II.
Obnoxious Oaths and Catholic Disabilities: A Speech of Sir J. Gray, etc. Fowler, 3 Crow Street, Dublin, 1865.
Sir J. Gray deserves great credit for the force and learning with which he has brought the question of obnoxious oaths before the public. Every one is aware that for nearly three centuries the Catholics of Ireland were reduced to a state of thraldom by the operation of such oaths; for unless they consented to renounce upon oath some of the most sacred doctrines of religion, they were excluded from all the rights of citizens. This was the system adopted to propagate and uphold Protestantism, which still pretended to leave to every individual the right of judging for himself. The anti-Catholic oaths have latterly been set aside; but Catholics are still required to take useless oaths, apparently introduced for the purposes of annoyance and insult, before they can occupy any public office. Such useless and offensive swearing ought to be put an end to.

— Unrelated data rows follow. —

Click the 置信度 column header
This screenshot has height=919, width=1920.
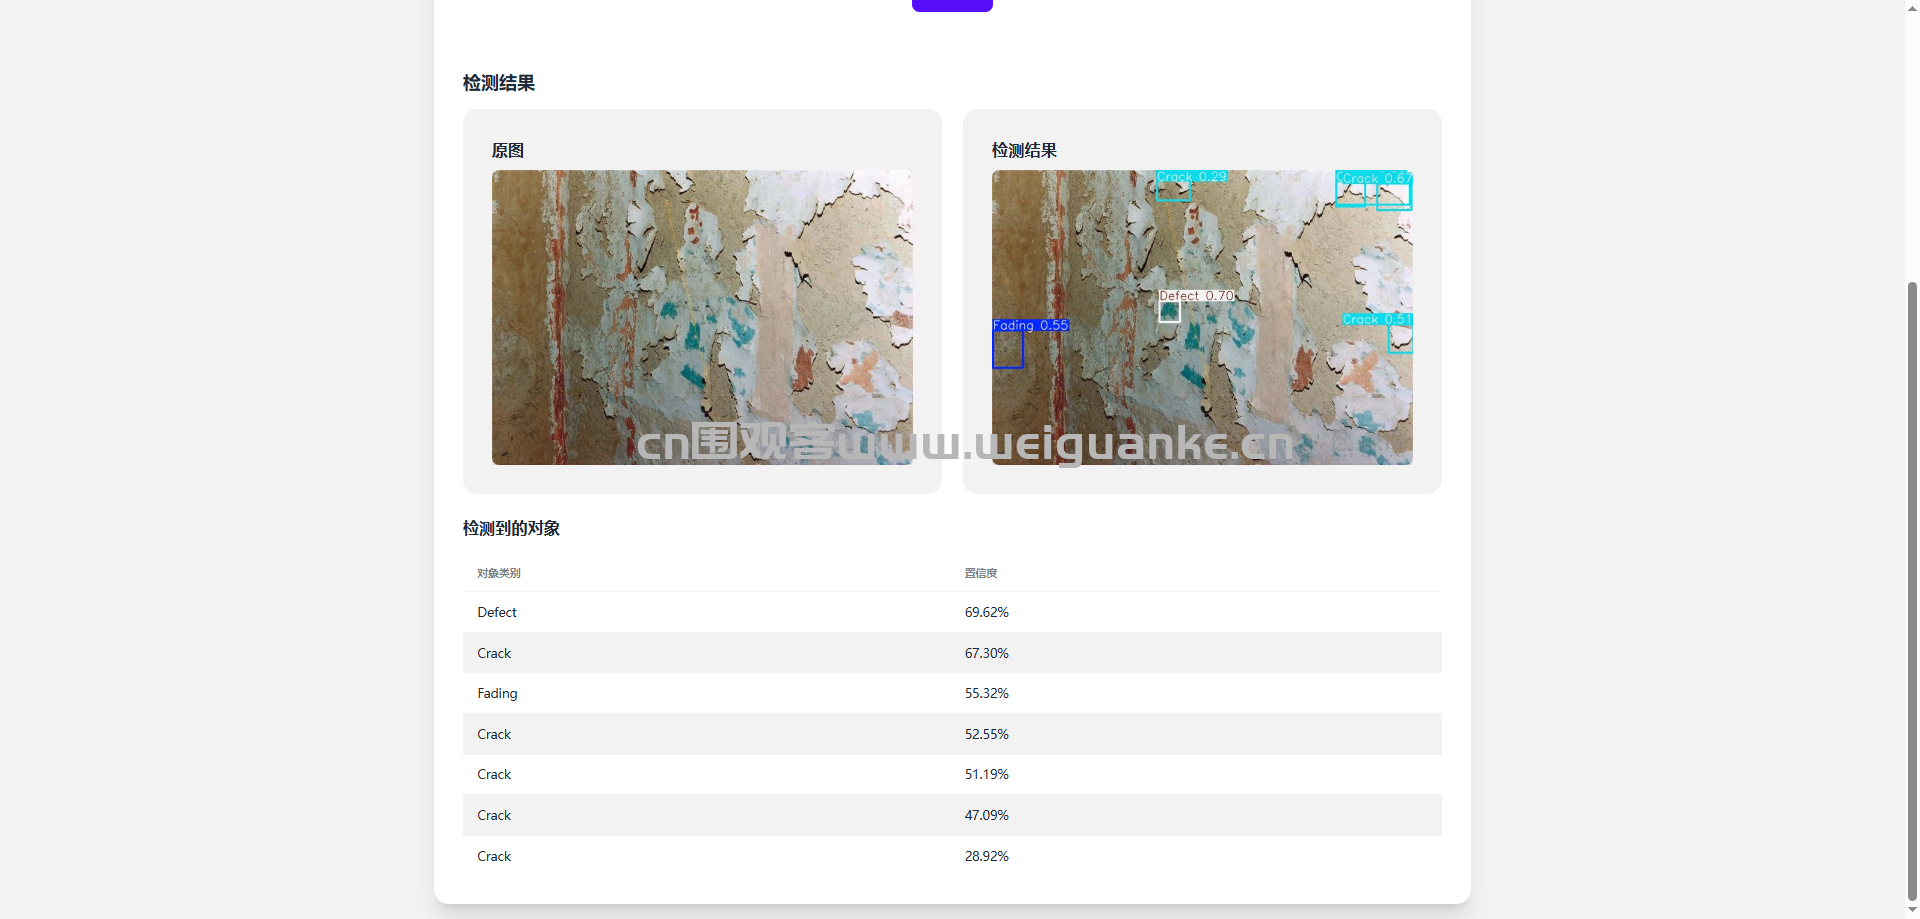(x=980, y=573)
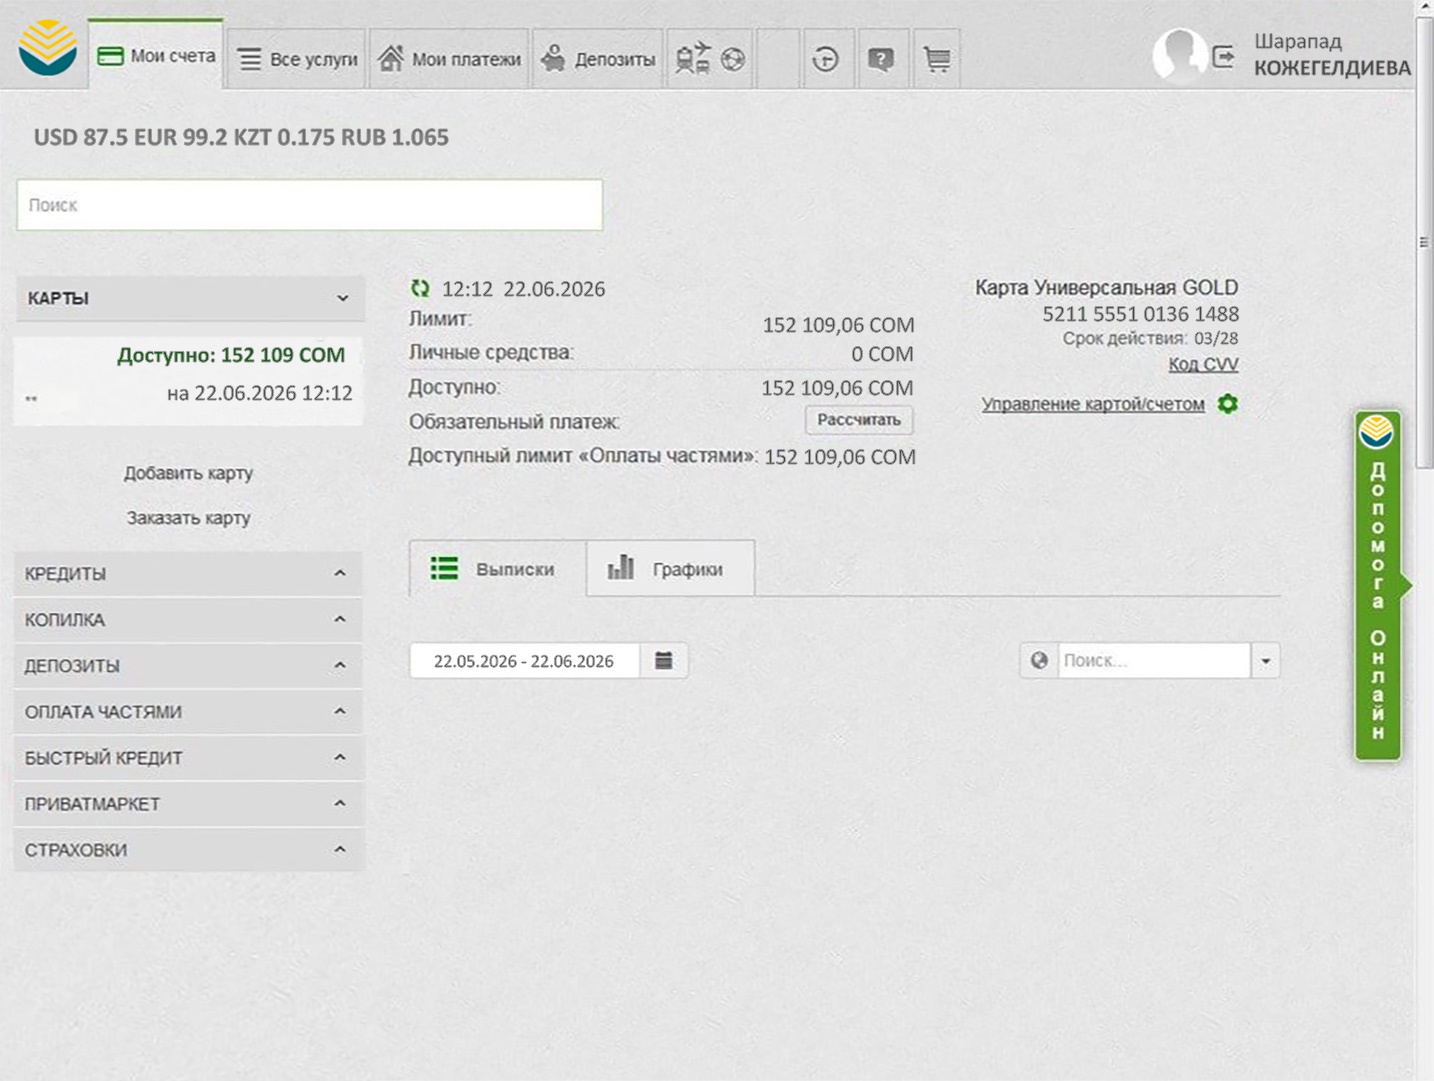Open the payment history clock icon
Viewport: 1434px width, 1081px height.
[x=825, y=59]
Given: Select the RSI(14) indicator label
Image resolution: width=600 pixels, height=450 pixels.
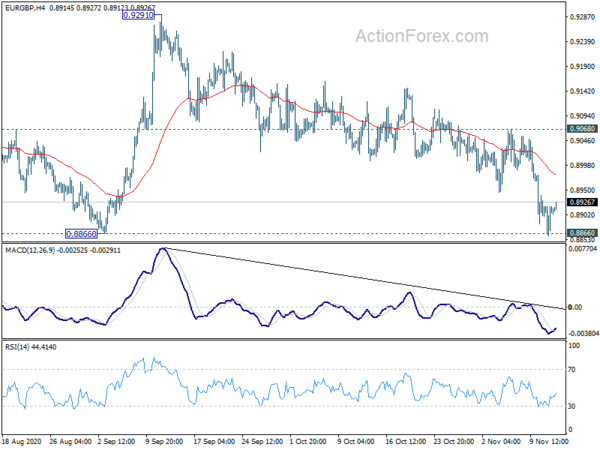Looking at the screenshot, I should pyautogui.click(x=17, y=347).
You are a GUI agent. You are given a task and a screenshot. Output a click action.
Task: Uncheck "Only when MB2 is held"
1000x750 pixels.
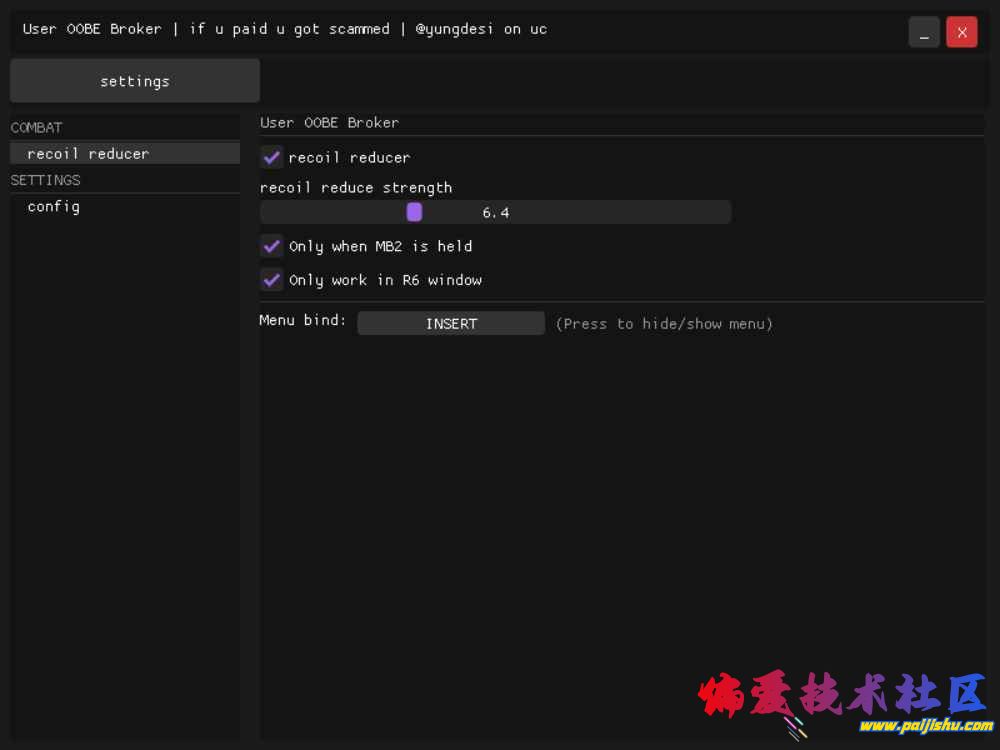pyautogui.click(x=271, y=246)
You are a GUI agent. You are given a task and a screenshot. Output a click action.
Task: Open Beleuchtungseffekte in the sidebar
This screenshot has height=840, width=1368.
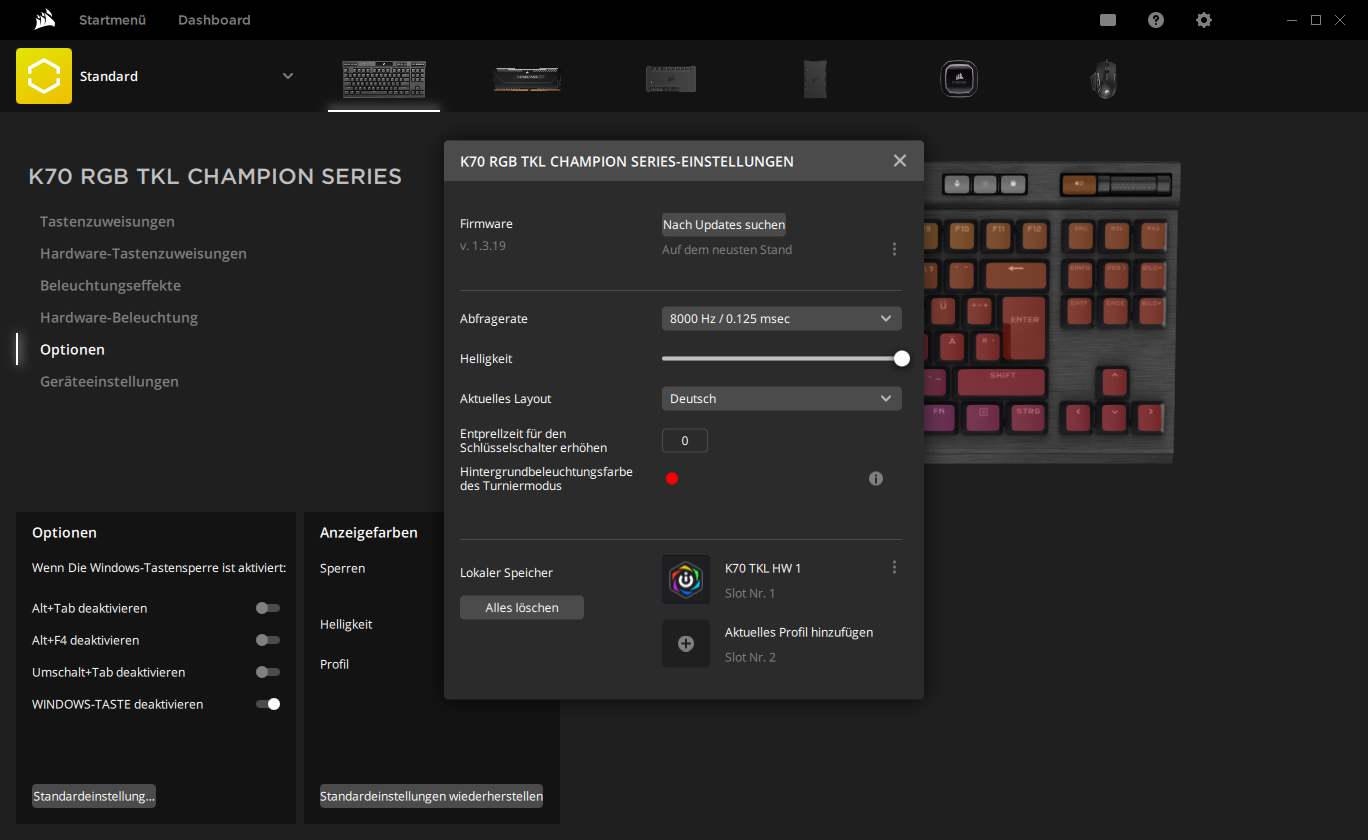[110, 286]
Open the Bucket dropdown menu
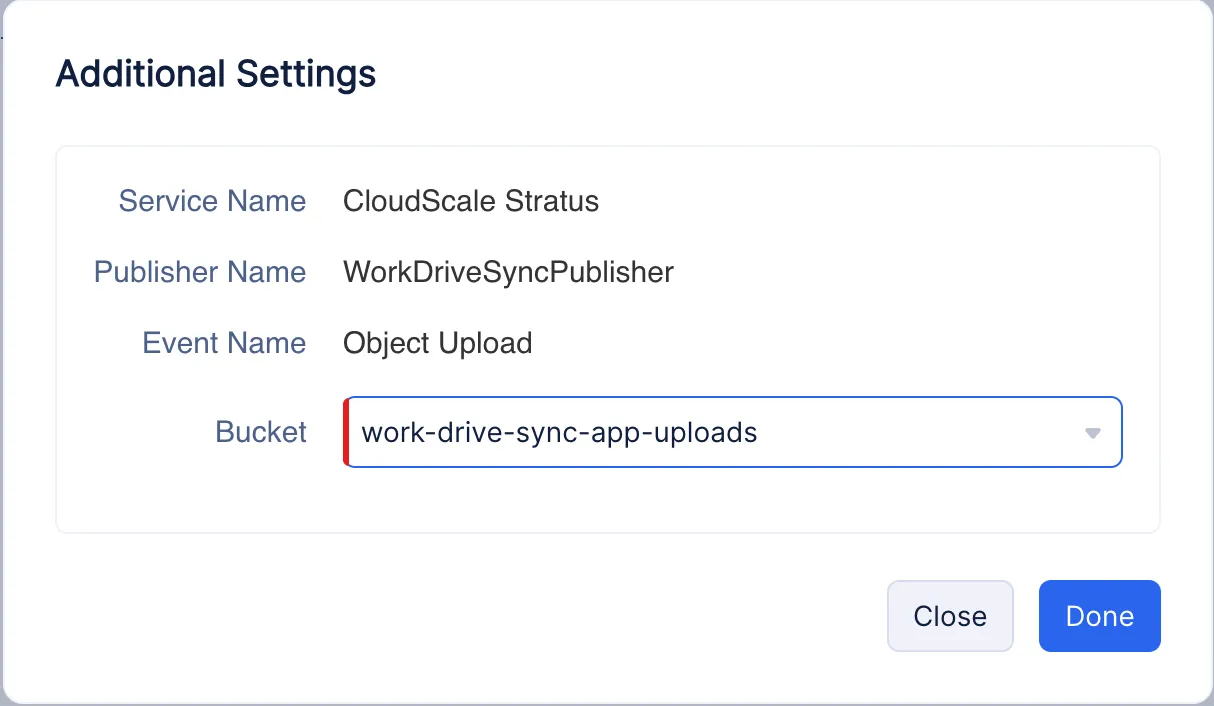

The oaths still taken by Protestants are most insulting to Catholics, and must be the occasion of great remorse to every delicate conscience. The Lord Lieutenant, on arriving in Ireland, is obliged to perform the disagreeable task of insulting those whom he is come to govern, by swearing what he cannot know—that some Catholic doctrines are idolatrous and superstitious, and, moreover, swearing what everybody knows to be false—that the Pope has not any authority in Ireland, where every day he exercises a most extensive spiritual jurisdiction. Other officials of the state and of the establishment take similar oaths, insulting to the Catholics of the whole world, and certainly hurtful to the consciences of those who take them. Every Protestant, when swearing that the Pope has no power in Ireland, must feel that he swears to what is in opposition to the known truth. It is time that such a system of perjury should be done away with. Sir J. Gray deserves well of the country for having placed this question in its true light.